■ SELECTED PASSAGE ■
Shternie: To-do lists, calendar planning, menus, and job charts. Write down tasks, break them down in order of priority, make a calendar grid, and plan out your weeks and days. Stay realistic. Don’t overreach. Start each morning with your list, and stay focused. And when you are tackling your tasks, stay focused on them, be present, breathe. You get to be mindful and intentional in your preparation.
3. Make false deadlines
Rivka: Employ Parkinson’s paradox- a task will expand to the time allotted. Give yourself false deadlines. Don’t leave things to the last minute.
4. Delegate (whatever is possible)
Shternie: Be direct and clear with the help you need. Family meetings and job lists help everyone feel included and involved.
Raizel: Know your character strengths and the strengths of those around you. Divide and conquer. Give out jobs according to ability and interest, make a timeline and date. This will automatically calm your brain, it tells your brain, ‘I’ve got this, I’m on top of this.’
5. Don’t overdo it
Rivkah: Don’t be frumer than the Rav. Don’t assume you need to do things. The rav answers YOU, not the questions. A Rav wants to save Yiddishe time and energy so check that you’re not wasting your precious time.
Raizel: There is no mitzvah in making 8 different kugels and 12 different salads. Nowhere does it say that we need to make fancy delectable desserts that take hours of preparation. Be practical, keep your menu simple.
6. Make it meaningful
Shternie: Find the magic. Think about what feeds you and fills you up most – family time, enjoying relationships, spiritual ritual and meaning. Ask yourself what you are looking forward to most. Don’t miss those moments. This yomtov gets to be enjoyable too. Allow yourself those moments. Create them. Pause there. and enjoy them.
7. Make it fun
Raizel: Pesach should be joyful, not stressful. Practice Yiddishkeit and Chassidishkeit with joy, not ‘oy.’ Play music in the house, get the kids involved, make challenges, give out treats when tasks are completed or plan an outing. Make it fun and happy.
8. Don’t forget about yourself
Rus Devorah: Take a break from Pesach cleaning. It sounds counter-intuitive. But, believe it or not, taking short, meaningful breaks that are intended for relaxation and gaining composure can actually make the whole Passover prepping process more pleasant and less of an ordeal. Such brief breaks can even optimize your experience and help you arrive at the Seder table with more “freedom” than you imagined.

[Stored data]
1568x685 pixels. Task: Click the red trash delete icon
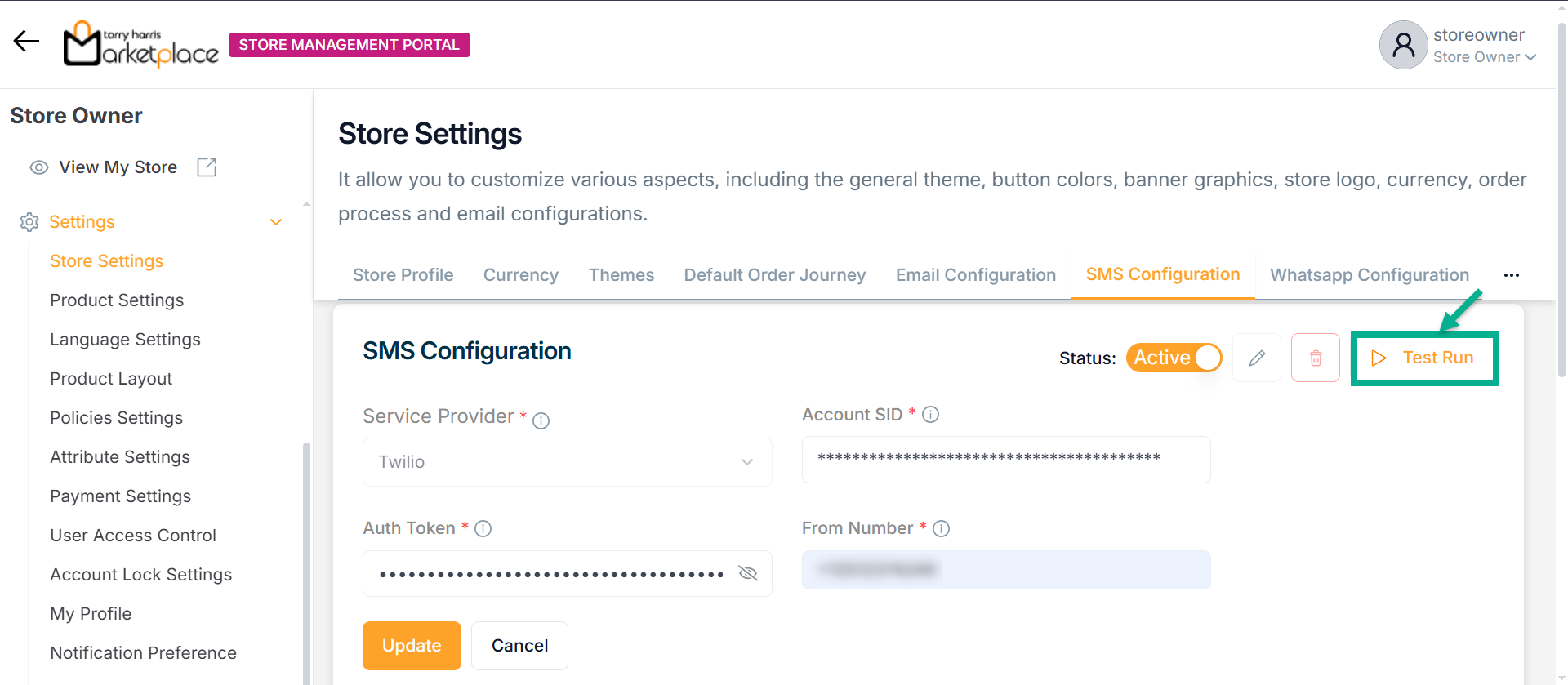tap(1316, 358)
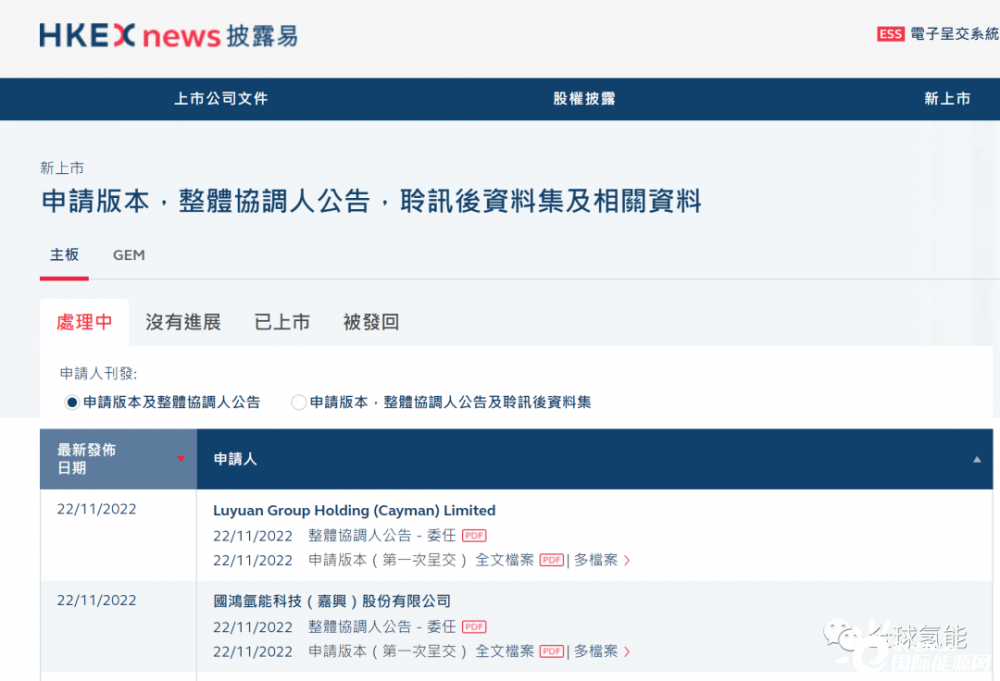The width and height of the screenshot is (1000, 681).
Task: Switch to 被發回 tab
Action: pos(371,322)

■ THE PROBLEM ■
Retype the Pesach preparation advice above in full, word for word.

■ WORKED SOLUTION ■
Shternie: To-do lists, calendar planning, menus, and job charts. Write down tasks, break them down in order of priority, make a calendar grid, and plan out your weeks and days. Stay realistic. Don’t overreach. Start each morning with your list, and stay focused. And when you are tackling your tasks, stay focused on them, be present, breathe. You get to be mindful and intentional in your preparation.
3. Make false deadlines
Rivka: Employ Parkinson’s paradox- a task will expand to the time allotted. Give yourself false deadlines. Don’t leave things to the last minute.
4. Delegate (whatever is possible)
Shternie: Be direct and clear with the help you need. Family meetings and job lists help everyone feel included and involved.
Raizel: Know your character strengths and the strengths of those around you. Divide and conquer. Give out jobs according to ability and interest, make a timeline and date. This will automatically calm your brain, it tells your brain, ‘I’ve got this, I’m on top of this.’
5. Don’t overdo it
Rivkah: Don’t be frumer than the Rav. Don’t assume you need to do things. The rav answers YOU, not the questions. A Rav wants to save Yiddishe time and energy so check that you’re not wasting your precious time.
Raizel: There is no mitzvah in making 8 different kugels and 12 different salads. Nowhere does it say that we need to make fancy delectable desserts that take hours of preparation. Be practical, keep your menu simple.
6. Make it meaningful
Shternie: Find the magic. Think about what feeds you and fills you up most – family time, enjoying relationships, spiritual ritual and meaning. Ask yourself what you are looking forward to most. Don’t miss those moments. This yomtov gets to be enjoyable too. Allow yourself those moments. Create them. Pause there. and enjoy them.
7. Make it fun
Raizel: Pesach should be joyful, not stressful. Practice Yiddishkeit and Chassidishkeit with joy, not ‘oy.’ Play music in the house, get the kids involved, make challenges, give out treats when tasks are completed or plan an outing. Make it fun and happy.
8. Don’t forget about yourself
Rus Devorah: Take a break from Pesach cleaning. It sounds counter-intuitive. But, believe it or not, taking short, meaningful breaks that are intended for relaxation and gaining composure can actually make the whole Passover prepping process more pleasant and less of an ordeal. Such brief breaks can even optimize your experience and help you arrive at the Seder table with more “freedom” than you imagined.